Battlefield helicopters have revolutionized the mobility of combat forces. Compared to World War II, the mobility of antitank forces mounted on helicopters has increased almost twenty times while the ability to move troop units about the battlefield has increased more than one hundred times. More than any other invention the helicopter is responsible for the new dimensions of war--the deep and rear battles. Within minutes troops with their full complement of weaponry can now be ferried deep into the enemy's rear. They can also be inserted in the path of advancing enemy forces miles to the front of the line. No such capacity existed for World War II commanders. Besides the obvious ability of helicopters to ferry troops and carry cargo--a medium-lift helicopter can carry twice the cargo of a World War II "deuce and a half" truck at five times the speed--the most important role of the helicopter is in troop and tank attack.

Attack helicopters can fly close to the ground and surprise tanks and troops. The helicopter provides a much more stable, thus more accurate, missile and gun platform than other aircraft, can approach within much closer ranges, bring a greater variety of weapons to bear, and do so for much longer periods of time than a fixed-wing strike aircraft.

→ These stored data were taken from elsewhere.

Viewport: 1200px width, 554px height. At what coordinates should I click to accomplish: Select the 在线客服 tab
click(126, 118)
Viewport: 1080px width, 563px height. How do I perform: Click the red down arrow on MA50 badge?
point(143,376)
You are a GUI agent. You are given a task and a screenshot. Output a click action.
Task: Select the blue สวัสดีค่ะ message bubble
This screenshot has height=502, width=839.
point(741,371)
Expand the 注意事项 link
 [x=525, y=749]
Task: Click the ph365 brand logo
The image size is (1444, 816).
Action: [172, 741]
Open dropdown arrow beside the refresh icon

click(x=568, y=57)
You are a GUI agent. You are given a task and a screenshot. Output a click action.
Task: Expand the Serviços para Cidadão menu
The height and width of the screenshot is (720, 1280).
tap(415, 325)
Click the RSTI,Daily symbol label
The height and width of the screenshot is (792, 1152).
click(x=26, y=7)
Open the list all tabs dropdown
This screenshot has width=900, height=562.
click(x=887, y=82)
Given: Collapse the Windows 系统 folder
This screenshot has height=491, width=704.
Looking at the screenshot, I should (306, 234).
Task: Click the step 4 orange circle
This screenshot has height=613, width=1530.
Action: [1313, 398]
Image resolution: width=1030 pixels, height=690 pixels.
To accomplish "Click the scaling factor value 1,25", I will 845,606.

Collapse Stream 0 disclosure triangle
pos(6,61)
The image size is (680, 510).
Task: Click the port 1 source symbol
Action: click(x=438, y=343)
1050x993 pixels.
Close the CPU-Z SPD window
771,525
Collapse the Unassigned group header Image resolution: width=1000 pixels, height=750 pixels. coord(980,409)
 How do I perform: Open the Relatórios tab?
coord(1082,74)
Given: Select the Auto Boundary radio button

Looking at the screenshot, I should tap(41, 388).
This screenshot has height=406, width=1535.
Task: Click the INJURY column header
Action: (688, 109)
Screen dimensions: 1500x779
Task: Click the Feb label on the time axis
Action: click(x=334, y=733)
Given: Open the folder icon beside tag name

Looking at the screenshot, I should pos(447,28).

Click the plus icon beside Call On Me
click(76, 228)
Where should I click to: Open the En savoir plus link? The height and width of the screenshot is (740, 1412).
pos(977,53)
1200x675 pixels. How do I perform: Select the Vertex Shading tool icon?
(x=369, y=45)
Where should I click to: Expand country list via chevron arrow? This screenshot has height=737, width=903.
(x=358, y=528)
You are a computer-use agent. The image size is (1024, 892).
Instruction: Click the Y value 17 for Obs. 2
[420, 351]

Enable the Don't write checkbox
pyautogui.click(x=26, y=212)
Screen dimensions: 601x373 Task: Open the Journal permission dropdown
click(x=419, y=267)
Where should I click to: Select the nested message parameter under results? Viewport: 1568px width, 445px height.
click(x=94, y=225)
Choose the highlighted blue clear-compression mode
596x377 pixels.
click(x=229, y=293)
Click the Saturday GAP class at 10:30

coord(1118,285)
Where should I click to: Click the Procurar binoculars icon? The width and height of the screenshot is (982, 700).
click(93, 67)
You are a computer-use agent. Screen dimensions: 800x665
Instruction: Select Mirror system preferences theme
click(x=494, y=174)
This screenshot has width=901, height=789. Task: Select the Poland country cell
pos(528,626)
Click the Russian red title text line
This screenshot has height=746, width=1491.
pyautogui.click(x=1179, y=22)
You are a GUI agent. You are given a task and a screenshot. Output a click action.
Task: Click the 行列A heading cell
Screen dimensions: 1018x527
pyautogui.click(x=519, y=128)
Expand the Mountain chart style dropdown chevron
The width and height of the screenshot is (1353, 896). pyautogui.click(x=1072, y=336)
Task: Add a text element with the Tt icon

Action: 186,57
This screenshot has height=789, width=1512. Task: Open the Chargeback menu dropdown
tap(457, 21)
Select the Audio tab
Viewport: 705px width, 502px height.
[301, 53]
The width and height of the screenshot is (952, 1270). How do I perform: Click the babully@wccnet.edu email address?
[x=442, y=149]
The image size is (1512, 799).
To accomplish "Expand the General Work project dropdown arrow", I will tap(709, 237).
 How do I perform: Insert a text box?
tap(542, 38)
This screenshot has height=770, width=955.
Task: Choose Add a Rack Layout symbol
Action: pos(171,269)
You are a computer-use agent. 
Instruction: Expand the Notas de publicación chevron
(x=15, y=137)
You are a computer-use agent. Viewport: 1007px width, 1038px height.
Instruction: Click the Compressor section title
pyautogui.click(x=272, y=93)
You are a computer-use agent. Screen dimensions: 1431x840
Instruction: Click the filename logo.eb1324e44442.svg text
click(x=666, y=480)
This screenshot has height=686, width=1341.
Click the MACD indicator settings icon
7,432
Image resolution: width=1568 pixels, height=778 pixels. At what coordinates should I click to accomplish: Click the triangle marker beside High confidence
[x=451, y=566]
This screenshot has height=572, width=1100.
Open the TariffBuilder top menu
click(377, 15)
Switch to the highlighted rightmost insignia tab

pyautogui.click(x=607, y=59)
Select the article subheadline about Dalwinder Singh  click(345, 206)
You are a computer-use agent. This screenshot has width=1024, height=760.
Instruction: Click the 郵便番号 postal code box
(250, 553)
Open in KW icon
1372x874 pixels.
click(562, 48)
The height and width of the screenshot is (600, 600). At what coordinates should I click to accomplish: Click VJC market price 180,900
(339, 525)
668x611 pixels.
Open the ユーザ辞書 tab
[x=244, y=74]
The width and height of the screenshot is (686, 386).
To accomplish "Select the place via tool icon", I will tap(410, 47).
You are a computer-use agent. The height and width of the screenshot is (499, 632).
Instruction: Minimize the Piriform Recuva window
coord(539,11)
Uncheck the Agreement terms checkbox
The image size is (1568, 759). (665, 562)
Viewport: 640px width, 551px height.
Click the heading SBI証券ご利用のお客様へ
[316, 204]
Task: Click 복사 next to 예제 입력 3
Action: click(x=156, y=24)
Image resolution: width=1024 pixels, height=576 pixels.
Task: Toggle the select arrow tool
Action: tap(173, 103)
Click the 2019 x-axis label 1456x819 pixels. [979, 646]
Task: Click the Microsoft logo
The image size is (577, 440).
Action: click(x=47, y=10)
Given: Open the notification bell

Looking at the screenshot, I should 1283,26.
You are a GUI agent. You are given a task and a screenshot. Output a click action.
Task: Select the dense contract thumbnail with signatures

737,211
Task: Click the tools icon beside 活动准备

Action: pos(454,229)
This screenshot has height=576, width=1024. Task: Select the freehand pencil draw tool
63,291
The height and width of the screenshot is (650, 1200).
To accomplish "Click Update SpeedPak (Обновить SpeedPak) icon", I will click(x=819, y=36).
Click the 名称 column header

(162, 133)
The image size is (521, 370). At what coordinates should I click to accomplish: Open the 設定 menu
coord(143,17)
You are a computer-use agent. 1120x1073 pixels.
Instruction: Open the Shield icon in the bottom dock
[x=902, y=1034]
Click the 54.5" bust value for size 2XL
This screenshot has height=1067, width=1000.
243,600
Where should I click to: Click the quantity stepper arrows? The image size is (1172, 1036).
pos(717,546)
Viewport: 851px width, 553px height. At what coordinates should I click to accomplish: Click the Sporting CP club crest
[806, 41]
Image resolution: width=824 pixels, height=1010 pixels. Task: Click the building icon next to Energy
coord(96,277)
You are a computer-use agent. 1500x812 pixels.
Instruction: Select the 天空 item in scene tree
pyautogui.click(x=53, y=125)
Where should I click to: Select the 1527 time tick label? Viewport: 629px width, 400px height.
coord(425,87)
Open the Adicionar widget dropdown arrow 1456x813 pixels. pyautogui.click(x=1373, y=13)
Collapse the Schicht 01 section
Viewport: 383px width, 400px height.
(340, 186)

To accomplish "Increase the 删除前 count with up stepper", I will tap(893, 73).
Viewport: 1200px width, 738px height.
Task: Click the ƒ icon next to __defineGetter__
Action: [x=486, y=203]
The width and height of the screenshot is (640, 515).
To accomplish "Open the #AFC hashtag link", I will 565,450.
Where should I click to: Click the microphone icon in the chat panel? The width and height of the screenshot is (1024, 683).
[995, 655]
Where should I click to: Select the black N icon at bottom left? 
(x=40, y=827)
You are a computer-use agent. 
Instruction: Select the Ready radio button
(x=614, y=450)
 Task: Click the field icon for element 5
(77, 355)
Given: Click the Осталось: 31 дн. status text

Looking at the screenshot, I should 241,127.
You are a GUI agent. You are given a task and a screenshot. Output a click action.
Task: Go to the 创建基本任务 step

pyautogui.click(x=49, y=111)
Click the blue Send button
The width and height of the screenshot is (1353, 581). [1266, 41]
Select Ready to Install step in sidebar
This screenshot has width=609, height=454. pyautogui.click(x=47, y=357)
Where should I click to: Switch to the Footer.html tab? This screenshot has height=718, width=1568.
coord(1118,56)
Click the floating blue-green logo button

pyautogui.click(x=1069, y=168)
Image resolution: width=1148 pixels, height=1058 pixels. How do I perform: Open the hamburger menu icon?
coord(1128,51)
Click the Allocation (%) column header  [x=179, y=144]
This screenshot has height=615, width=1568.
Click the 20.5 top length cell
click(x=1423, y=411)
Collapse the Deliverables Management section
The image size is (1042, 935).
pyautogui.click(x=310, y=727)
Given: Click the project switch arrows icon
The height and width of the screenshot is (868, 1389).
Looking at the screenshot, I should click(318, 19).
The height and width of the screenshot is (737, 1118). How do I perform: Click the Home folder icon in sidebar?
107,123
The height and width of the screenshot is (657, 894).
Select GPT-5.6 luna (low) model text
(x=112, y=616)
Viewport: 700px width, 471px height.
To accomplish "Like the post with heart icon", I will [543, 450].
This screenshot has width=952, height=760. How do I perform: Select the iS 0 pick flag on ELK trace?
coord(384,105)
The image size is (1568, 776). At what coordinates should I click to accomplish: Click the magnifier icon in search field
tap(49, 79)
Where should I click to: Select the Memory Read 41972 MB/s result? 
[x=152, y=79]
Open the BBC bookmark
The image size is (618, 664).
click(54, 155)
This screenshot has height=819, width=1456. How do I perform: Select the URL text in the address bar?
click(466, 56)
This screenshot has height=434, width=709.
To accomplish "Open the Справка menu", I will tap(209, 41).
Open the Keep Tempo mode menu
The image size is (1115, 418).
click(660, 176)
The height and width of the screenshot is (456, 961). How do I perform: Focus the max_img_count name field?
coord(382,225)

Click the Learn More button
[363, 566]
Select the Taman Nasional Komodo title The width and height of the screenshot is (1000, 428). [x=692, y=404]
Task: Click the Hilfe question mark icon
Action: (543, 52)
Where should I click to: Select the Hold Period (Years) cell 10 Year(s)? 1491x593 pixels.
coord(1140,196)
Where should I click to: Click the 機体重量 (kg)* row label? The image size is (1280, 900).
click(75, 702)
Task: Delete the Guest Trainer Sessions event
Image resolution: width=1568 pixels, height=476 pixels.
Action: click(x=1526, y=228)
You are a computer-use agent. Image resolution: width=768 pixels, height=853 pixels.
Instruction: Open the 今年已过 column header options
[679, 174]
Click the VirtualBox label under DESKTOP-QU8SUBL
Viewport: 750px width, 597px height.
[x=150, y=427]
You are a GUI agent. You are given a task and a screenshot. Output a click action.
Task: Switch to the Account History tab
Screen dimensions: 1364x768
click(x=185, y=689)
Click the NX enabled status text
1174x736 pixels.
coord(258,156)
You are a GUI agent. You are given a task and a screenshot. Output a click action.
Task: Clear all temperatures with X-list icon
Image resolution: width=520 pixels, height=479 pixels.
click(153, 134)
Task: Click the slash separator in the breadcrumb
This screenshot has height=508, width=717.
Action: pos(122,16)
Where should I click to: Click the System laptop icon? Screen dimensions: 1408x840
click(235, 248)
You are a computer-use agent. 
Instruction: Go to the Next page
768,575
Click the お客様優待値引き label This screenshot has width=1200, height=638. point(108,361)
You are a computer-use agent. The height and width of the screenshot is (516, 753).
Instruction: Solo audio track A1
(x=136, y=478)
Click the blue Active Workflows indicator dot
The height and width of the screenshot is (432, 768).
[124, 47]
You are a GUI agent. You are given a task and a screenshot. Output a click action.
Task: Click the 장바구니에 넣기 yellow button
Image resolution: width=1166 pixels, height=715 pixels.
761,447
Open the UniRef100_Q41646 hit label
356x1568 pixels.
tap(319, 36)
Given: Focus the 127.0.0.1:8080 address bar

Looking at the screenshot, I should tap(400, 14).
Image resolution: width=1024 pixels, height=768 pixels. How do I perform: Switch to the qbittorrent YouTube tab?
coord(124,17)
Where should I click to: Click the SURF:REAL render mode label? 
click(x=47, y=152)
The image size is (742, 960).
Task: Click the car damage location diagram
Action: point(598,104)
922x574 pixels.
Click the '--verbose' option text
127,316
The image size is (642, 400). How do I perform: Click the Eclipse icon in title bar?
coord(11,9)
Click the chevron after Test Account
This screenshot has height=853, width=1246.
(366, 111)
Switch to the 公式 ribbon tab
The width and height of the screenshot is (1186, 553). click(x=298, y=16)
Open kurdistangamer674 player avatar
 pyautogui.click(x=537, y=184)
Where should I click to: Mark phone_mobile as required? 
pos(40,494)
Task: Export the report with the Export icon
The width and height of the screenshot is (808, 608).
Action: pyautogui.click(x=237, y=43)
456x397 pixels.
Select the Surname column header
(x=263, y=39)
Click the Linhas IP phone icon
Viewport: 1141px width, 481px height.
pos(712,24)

Helicopters such as the A-1 Cobra are equipped with the M-28 chin turret which can carry two 7.62mm miniguns or two 40mm grenade launchers which fire 450 grenades per minute over a range of 2,000 yards. Each grenade has a lethal radius of ten yards. The Cobra can also be fitted with two M-200 stanchion rocket pods each holding nineteen 2.75-inch rockets. In one configuration, the Cobra can carry fifty-four rockets. The 2.75-inch Tiny Tim rocket has an explosive force equal to that of an 81mm mortar shell. Those rockets equipped with white phosphorus heads equal the explosive force of the 4.2-inch (107mm) mortar shell. The killing power of these systems is enhanced greatly by their linkage to a full array of electronic sighting and computerized aiming devices which hold the guns on target no matter what maneuvering position the helicopter itself is in.

In the antitank role helicopters are indeed awesome weapons. A single Cobra can carry eight TOW antitank missiles, generally regarded as the best antitank missiles in the world. The TOW's killing range is 4,687 yards. Its shaped explosive charge warhead is capable of piercing any known thickness of tank armor, leaving holes two feet in diameter in a tank's hull. A TOW's optical sight is so good that at a thousand yards a tank fills the sight screen. Once fired, the missile is guided to its target at a speed of 368 miles an hour.

The AH-64 Apache helicopter is even more deadly as a tank killer. It can carry sixteen TOW missiles or sixteen of the new Hellfire missiles. The Hellfire is a third-generation missile and incorporates a true "fire and forget" homing device. The helicopter aims the missile, fires it, and can then take evasive action with no need to remain on station for three or four seconds to guide the missile to its target. The Apache also mounts nineteen 2.75-inch rockets and a Hughes 30mm chain gun in its nose. It too is equipped with the full complement of computers and electronic gunsights. Pilots are equipped with a new helmet "killer sight." As the pilot turns his head and eyes to look at a target, the guns automatically follow his head and eye movements. Thus, to see the target is to hit it and, in general, to hit the target is to kill it.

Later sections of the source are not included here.